§ Task set
1. In the excerpt on Apprendi and corporate fines, what will the maximum fine in the case depend on?
2. Transcribe a passage from the excerpt on Apprendi and corporate fines: begin at the words "In light of" and stop after "to a jury....".
3. According to the excerpt on Apprendi and corporate fines, why does the government want the trial split into a guilt phase and a penalty phase?

§ Text to read
——

Effective discussion of Apprendi's application to corporate fines

Thanks to this post at White Collar CrimProf Blog, I see that a District Court in California has issued an interesting and effective opinion in United States v. Au Optronics Corporation, No. C 09-00110 SI (N.D. Cal. July 18, 2011) (available here), concerning tha application of Apprendi to corporate fines.  Here are snippets from the ruling:

In light of the fact that the maximum fine in this case will depend upon proof of the gain or loss caused by the conspiracy, the government seeks two related orders from the Court. First, claiming that evidence of the effects of the alleged antitrust conspiracy is irrelevant to the defendants’ guilt, the government requests that the Court bifurcate the trial into a guilt phase and a penalty phase. Second, claiming that criminal fines are exempt from the Supreme Court’s decision in Apprendi v. New Jersey, 530 U.S. 466 (2000), the government seeks an order that the evidence presented in the penalty phase need not be presented to a jury....

——

§ Recorded information
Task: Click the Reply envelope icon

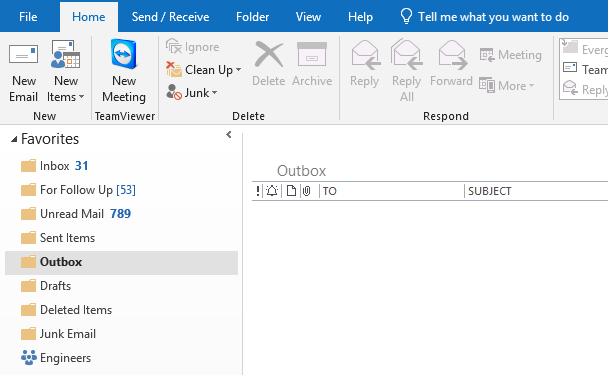Action: tap(365, 55)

——

§ Answers to the problems
1. It will depend on proof of the gain or loss caused by the conspiracy.

2.
In light of the fact that the maximum fine in this case will depend upon proof of the gain or loss caused by the conspiracy, the government seeks two related orders from the Court. First, claiming that evidence of the effects of the alleged antitrust conspiracy is irrelevant to the defendants’ guilt, the government requests that the Court bifurcate the trial into a guilt phase and a penalty phase. Second, claiming that criminal fines are exempt from the Supreme Court’s decision in Apprendi v. New Jersey, 530 U.S. 466 (2000), the government seeks an order that the evidence presented in the penalty phase need not be presented to a jury....

3. The government claims that evidence of the effects of the alleged antitrust conspiracy is irrelevant to the defendants' guilt. That evidence matters only because the maximum fine depends on proof of the gain or loss the conspiracy caused, so the government wants it handled in a separate penalty phase.